As part of the government’s commitment to improved accountability and transparency, Prime Minister Harper issued a new guide and code of ethics for Ministers and their staff: Accountable Government: A Guide for Ministers and the Conflict of Interest and Post-Employment Code for Public Office Holders
Accountable Government: A Guide for Ministers
reflects a streamlined Ministry and the government’s commitment to enhanced accountability. It also provides greater detail and clarity on important matters such as the relationship between exempt staff and public servants, and ministerial responsibility for non-departmental organizations in a Minister’s portfolio.
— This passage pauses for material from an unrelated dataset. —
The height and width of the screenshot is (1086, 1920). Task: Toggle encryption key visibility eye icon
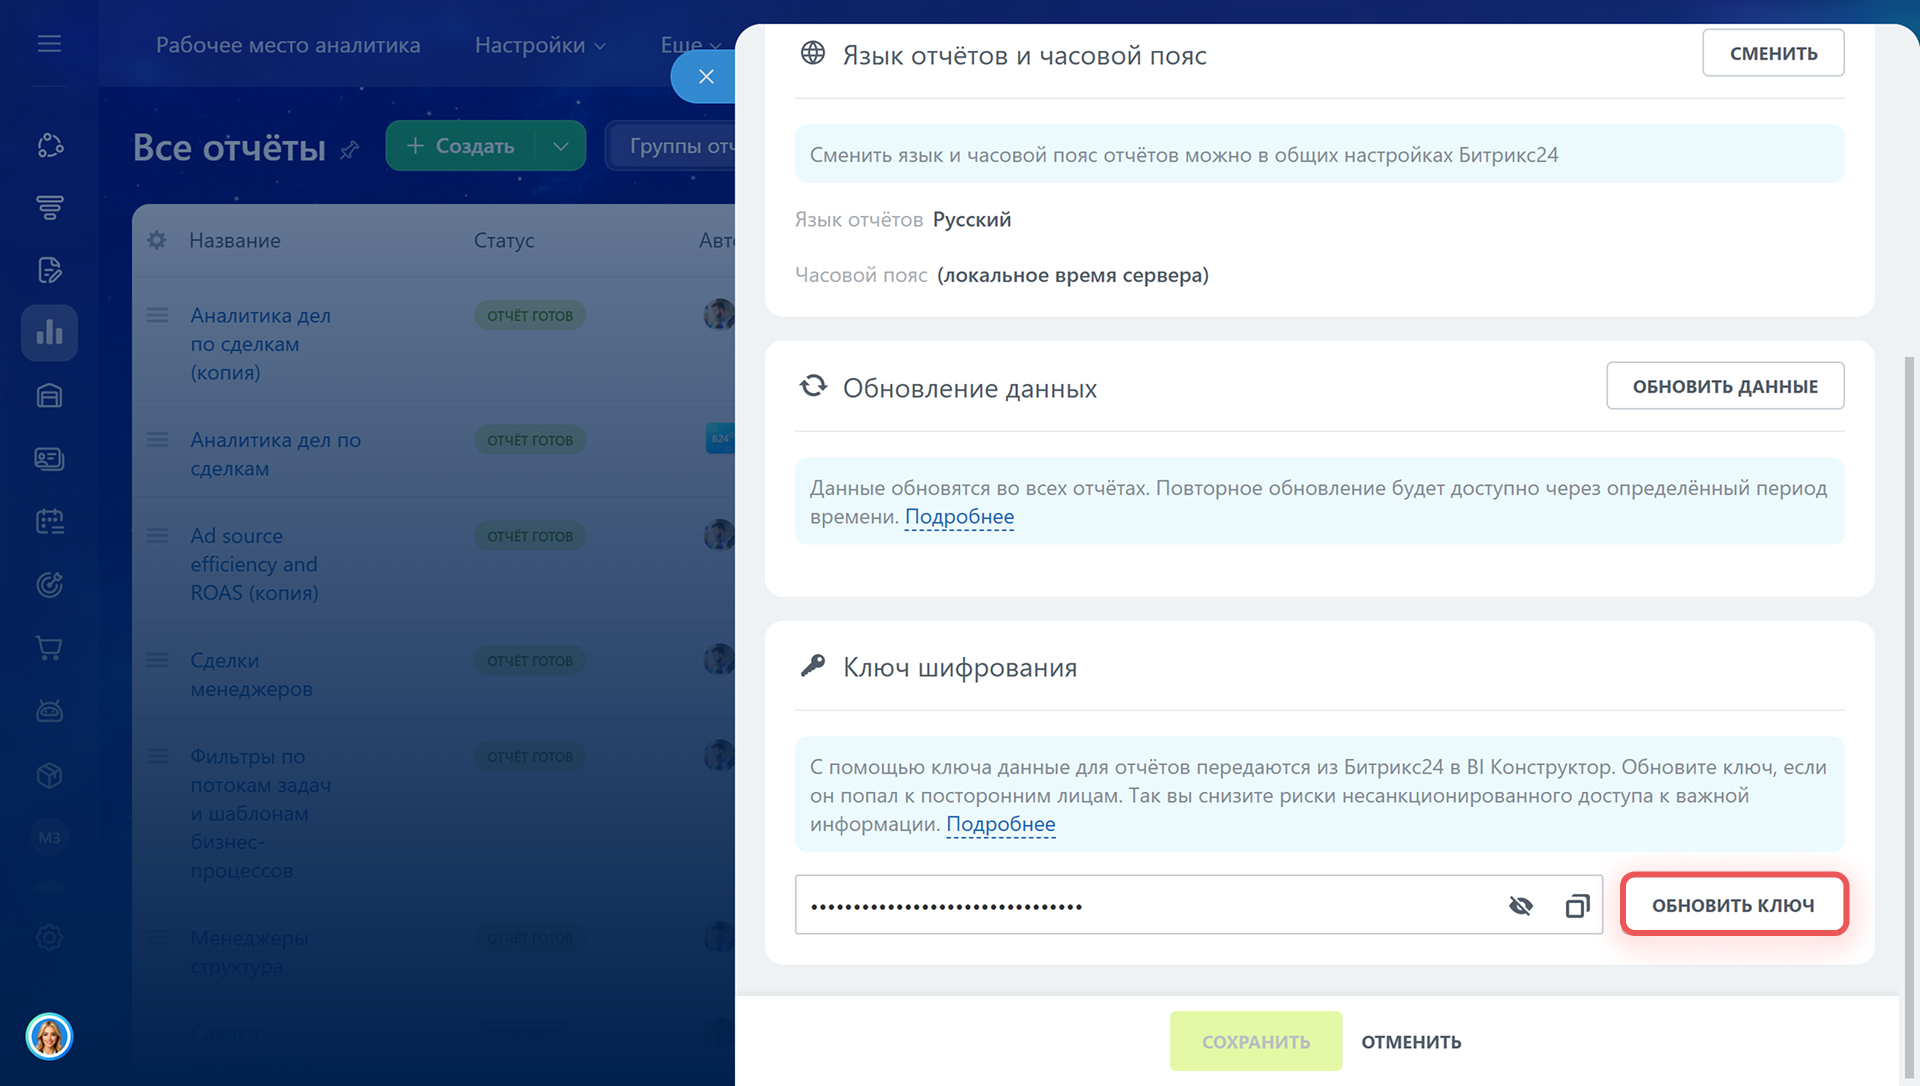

The revisions to the Conflict of Interest and Post-Employment Code for Public Office Holders
- a five-year ban on former ministers, ministerial staff and senior public servants from acting as lobbyists to the Government of Canada, a ban which cannot be waived or reduced by the Ethics Commissioner;
- in terms of other forms of employment, new requirements that the Ethics Commissioner publish instances in which former public office holders have been granted a waiver or reduction of the post-employment restrictions;
- clarification of arrangements for blind management agreements to ensure that a public office holder can only meet the manager of the agreement with the approval of, and in the presence of, the Ethics Commissioner, and by making more stringent the exceptional circumstances in which the public office holder may intervene;
- clarification that reports and findings of the Ethics Commissioner are final and may not be overturned by the Prime Minister;
- clarification that trusts, and benefits flowing therefrom, are subject to the Code; and
- clarification that the Ethics Commissioner may review complaints by members of the public that are brought to his attention by members of Parliament and that he may take such action as he deems appropriate.